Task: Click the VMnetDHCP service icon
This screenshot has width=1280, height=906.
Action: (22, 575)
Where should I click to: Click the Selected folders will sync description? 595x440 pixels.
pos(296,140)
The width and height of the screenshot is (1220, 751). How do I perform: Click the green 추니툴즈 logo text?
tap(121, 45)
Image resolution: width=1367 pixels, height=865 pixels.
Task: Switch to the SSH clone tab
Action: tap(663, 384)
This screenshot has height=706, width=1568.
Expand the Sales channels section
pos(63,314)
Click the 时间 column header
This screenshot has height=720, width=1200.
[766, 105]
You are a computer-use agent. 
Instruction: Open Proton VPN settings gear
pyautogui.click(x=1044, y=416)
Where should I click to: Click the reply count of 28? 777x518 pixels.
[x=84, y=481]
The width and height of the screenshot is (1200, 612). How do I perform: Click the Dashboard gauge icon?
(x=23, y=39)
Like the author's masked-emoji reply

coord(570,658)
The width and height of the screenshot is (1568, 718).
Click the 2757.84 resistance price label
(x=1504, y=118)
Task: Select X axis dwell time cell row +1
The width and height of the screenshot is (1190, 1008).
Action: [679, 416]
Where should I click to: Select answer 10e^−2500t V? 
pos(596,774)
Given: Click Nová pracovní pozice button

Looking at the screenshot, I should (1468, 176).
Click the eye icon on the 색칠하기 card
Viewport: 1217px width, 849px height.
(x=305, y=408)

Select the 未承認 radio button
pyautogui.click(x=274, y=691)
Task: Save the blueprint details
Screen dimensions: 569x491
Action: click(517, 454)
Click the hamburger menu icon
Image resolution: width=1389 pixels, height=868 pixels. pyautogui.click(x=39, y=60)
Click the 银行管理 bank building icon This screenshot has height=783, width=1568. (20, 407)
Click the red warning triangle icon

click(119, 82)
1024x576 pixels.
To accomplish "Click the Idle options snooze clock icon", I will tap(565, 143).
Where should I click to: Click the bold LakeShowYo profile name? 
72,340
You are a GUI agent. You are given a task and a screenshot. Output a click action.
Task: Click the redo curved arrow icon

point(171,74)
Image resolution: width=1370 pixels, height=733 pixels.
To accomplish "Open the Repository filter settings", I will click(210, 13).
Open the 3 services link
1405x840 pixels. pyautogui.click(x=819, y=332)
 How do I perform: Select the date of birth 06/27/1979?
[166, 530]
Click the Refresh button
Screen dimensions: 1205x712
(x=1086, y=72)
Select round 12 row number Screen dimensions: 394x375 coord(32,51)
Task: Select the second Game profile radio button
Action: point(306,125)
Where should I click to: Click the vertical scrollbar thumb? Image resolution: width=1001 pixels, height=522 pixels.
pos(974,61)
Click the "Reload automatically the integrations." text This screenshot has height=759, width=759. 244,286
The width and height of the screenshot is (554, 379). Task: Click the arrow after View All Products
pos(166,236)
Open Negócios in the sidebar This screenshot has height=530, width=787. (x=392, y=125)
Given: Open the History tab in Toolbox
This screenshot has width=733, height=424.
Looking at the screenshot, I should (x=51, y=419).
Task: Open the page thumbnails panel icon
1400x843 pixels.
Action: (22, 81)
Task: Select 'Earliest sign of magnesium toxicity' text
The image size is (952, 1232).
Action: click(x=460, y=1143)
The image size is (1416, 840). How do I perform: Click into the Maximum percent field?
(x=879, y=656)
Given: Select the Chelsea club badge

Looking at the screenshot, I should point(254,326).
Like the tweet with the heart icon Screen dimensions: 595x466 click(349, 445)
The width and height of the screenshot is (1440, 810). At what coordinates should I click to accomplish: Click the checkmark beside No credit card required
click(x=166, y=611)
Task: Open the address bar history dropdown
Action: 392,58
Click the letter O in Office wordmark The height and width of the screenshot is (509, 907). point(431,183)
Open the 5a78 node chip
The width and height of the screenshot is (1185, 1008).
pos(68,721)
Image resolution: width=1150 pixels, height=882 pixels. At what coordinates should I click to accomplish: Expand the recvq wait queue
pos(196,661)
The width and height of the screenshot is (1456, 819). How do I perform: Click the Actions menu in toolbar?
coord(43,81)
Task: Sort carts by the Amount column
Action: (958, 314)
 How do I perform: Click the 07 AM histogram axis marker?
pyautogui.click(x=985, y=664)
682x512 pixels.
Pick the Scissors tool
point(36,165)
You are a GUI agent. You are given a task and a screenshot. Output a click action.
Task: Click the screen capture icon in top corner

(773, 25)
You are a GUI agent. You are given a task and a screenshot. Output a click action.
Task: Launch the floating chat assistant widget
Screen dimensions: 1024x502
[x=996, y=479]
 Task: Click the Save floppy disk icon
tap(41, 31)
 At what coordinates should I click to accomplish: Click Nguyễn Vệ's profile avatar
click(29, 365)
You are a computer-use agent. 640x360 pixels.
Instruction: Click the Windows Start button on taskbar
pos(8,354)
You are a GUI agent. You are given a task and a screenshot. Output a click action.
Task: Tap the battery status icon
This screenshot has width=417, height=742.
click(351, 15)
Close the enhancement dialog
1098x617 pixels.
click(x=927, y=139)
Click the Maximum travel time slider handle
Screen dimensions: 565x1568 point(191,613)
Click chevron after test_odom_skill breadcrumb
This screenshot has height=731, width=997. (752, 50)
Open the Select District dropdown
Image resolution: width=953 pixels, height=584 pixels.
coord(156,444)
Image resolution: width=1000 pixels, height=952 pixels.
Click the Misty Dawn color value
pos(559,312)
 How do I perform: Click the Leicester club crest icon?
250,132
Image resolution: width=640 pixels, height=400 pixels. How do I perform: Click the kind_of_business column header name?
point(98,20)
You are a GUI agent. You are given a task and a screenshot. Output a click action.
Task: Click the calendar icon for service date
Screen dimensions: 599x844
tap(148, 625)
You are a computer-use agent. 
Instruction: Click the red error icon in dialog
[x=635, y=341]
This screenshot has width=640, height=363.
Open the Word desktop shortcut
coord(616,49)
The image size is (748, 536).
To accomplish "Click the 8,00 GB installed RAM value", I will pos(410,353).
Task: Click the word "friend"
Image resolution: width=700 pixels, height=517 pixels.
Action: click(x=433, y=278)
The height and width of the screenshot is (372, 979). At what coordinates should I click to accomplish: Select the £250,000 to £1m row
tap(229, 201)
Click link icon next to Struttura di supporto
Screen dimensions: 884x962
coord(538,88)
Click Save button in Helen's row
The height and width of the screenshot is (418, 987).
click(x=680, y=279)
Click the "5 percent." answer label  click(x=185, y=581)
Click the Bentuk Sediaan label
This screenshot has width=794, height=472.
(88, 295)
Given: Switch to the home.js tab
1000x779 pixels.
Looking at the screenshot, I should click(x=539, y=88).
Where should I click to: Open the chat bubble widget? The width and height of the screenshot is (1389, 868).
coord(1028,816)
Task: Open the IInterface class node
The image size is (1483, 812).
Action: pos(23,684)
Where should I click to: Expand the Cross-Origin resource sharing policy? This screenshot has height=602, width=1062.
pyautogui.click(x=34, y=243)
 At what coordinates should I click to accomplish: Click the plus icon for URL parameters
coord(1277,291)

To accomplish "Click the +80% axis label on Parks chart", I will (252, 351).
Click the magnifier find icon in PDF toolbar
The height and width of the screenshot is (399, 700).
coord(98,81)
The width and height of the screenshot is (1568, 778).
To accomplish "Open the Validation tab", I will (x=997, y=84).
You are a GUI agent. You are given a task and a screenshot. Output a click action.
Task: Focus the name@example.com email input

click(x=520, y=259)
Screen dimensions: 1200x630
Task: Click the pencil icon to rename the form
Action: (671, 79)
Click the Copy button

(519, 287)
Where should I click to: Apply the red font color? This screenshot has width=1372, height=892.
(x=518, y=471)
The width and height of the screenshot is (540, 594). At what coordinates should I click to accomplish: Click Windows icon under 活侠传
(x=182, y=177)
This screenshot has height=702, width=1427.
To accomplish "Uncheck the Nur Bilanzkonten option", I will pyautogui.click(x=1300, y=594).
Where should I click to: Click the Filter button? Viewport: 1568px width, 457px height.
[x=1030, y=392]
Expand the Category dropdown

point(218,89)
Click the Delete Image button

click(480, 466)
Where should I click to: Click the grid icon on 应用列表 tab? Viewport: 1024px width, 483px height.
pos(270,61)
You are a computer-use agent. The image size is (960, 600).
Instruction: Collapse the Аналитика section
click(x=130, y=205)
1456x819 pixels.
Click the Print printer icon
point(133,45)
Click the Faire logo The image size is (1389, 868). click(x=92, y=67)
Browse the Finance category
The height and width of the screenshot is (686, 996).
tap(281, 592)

Exercise requirements: Copy out, without any change, the part of the listing above that opens with the line containing "Image resolution: width=1370" and closes with the line containing "(x=1086, y=72)", including both of those lines.

Task output:
Image resolution: width=1370 pixels, height=733 pixels.
To accomplish "Open the Repository filter settings", I will click(210, 13).
Open the 3 services link
1405x840 pixels. pyautogui.click(x=819, y=332)
 How do I perform: Select the date of birth 06/27/1979?
[166, 530]
Click the Refresh button
Screen dimensions: 1205x712
(x=1086, y=72)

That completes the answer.